In this talk, I will present a computer audition system that can both
annotate novel audio tracks with semantically meaningful words and
retrieve relevant tracks from a database of unlabeled audio content
given a text-base query. I consider the related tasks of content-
based audio annotation and retrieval as one supervised multi-class,
multi-label problem in which we model the joint probability of
acoustic features and words. For each word in a vocabulary, we use an
annotated corpus of songs to train a Gaussian mixture model (GMM)
over an audio feature space. We estimate the parameters of the model
using the weighted mixture hierarchies Expectation Maximization
algorithm.

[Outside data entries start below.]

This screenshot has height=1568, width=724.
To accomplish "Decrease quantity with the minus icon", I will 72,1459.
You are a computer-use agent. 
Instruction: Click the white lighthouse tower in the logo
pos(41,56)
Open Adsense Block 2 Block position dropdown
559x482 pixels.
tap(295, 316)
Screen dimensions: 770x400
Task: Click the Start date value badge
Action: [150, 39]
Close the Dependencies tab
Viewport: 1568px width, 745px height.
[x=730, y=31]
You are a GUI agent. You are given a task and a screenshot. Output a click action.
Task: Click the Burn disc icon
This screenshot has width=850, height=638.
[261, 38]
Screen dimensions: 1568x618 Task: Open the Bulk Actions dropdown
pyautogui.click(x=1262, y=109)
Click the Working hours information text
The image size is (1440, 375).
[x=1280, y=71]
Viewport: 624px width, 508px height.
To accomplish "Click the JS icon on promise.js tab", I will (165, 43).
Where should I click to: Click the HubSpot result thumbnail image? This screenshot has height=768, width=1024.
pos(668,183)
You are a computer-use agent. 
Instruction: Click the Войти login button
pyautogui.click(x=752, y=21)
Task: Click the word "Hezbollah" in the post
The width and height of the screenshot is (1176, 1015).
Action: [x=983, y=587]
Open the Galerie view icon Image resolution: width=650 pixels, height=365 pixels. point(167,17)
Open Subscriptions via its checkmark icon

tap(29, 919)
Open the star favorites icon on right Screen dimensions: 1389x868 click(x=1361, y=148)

This algorithm is more scalable to large data sets and
produces better density estimates than standard parameter estimation
techniques. The quality of the music annotations produced by our
system is comparable with the performance of humans on the same task.
Our `query-by-semantic-description' system can retrieve appropriate
songs for a large number of musically relevant words. I also show
that our audition system is general by learning a model that can
annotate and retrieve sound effects.
Lastly, I will discuss three techniques for collecting the semantic
annotations of music that are needed to train such a computer
audition system. They include text-mining web documents, conducting
surveys, and deploying human computation games.
Speaker(s):
Doug Turnbull, Graduate Student, UC San Diego
|